● What to do
Starting at the line that has "Given: Click the TurbineBot sender name" and stopping after the line that has "Screen dimensions: 1347x896", write out those lines of the listing again, swapping "sender name" for "username" and leaving everything else unchanged.

● Given entries
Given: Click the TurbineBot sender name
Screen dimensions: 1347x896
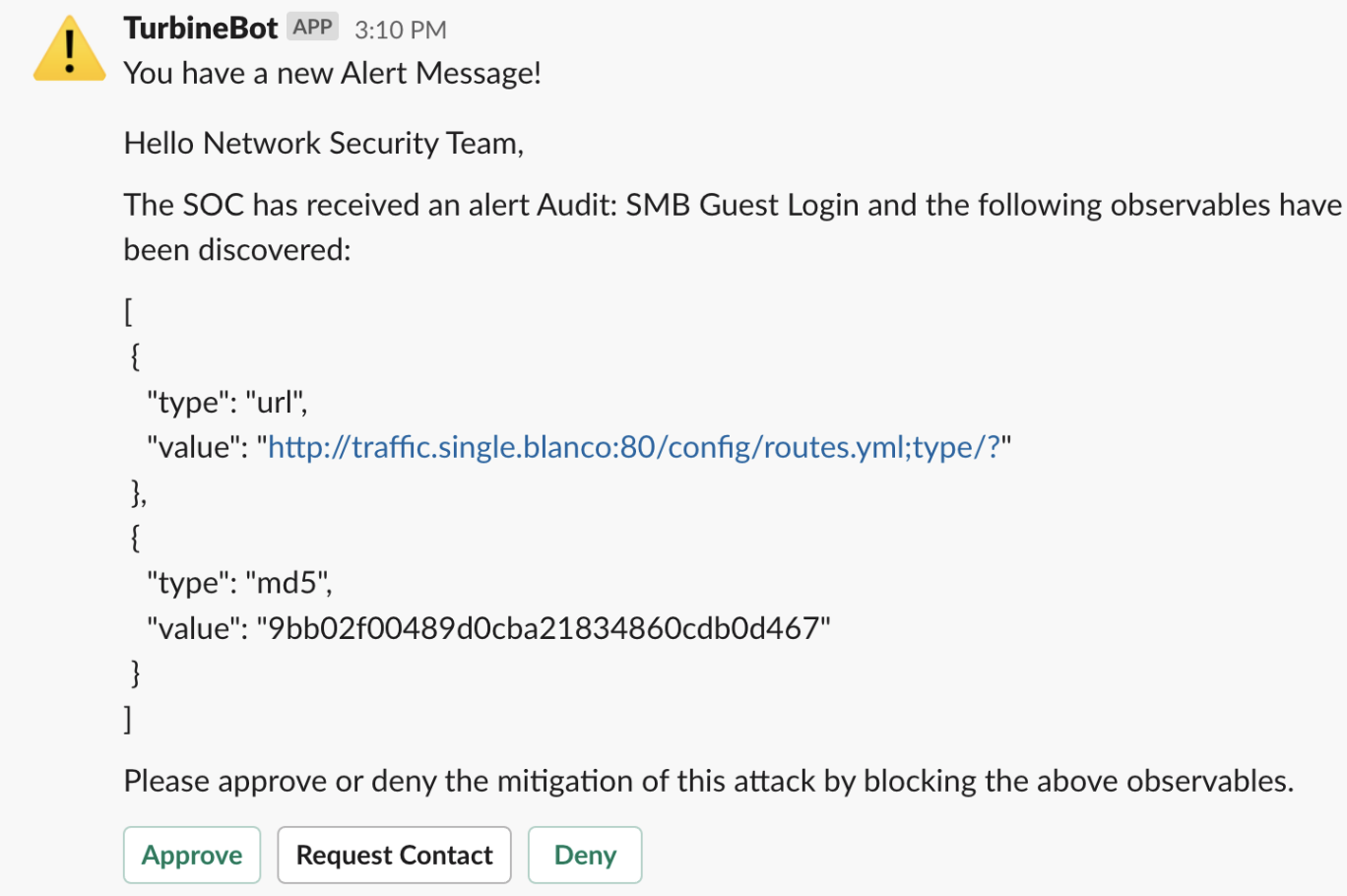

* * *

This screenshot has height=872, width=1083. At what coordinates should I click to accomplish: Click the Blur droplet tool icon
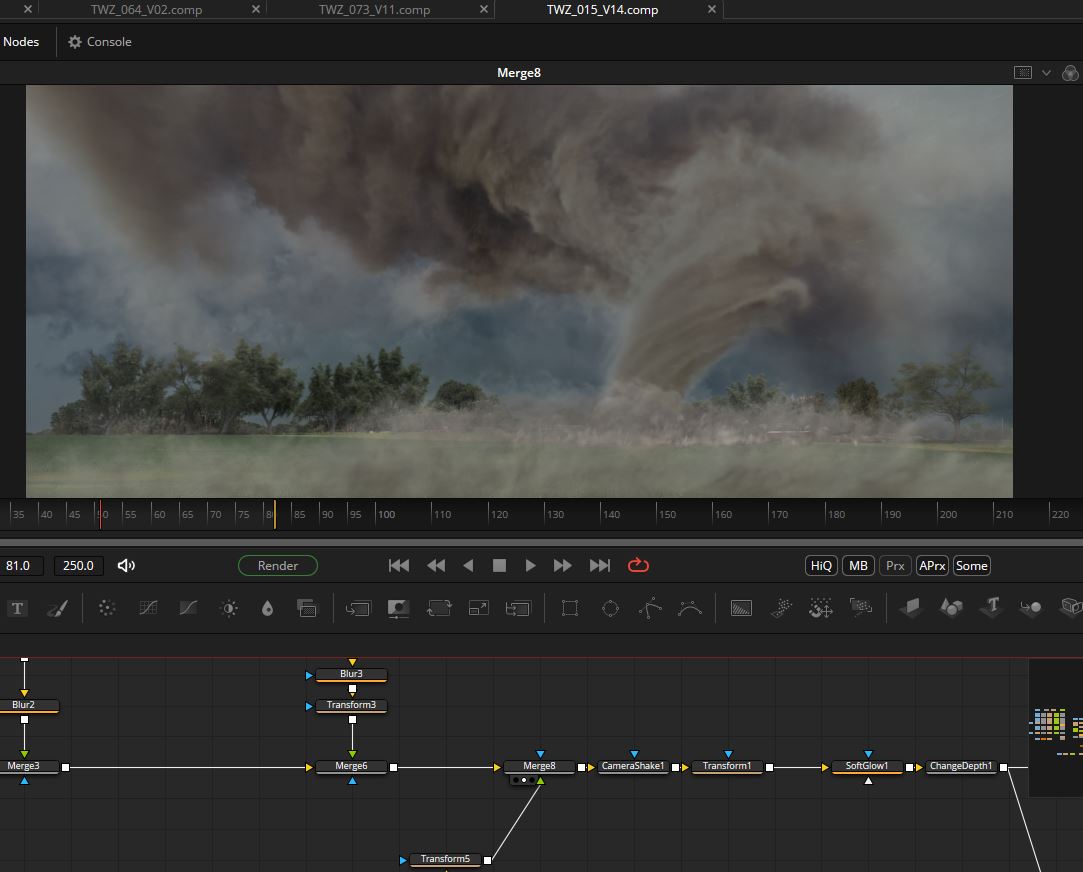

==

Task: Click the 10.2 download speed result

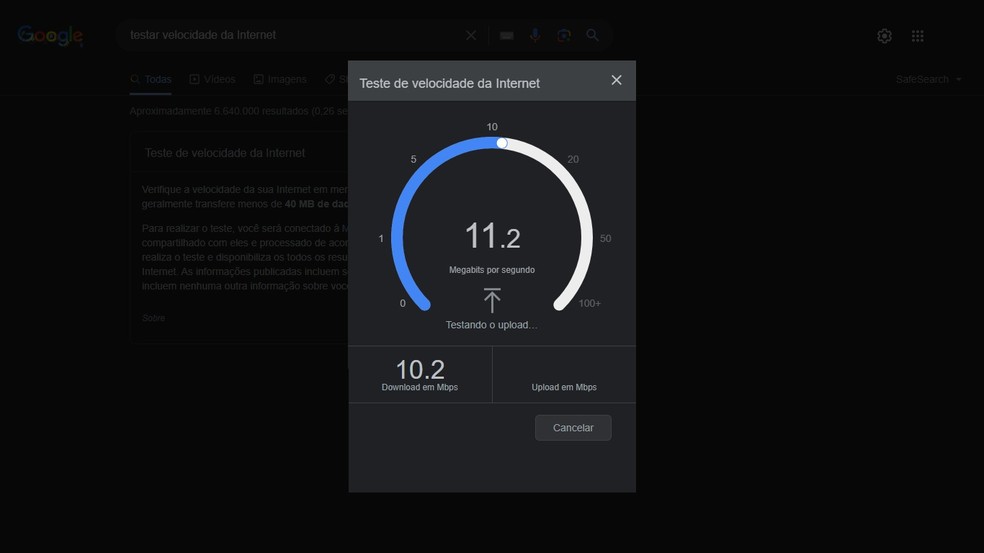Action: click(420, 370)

● Written response
Given: Click the TurbineBot username
Screen dimensions: 1347x896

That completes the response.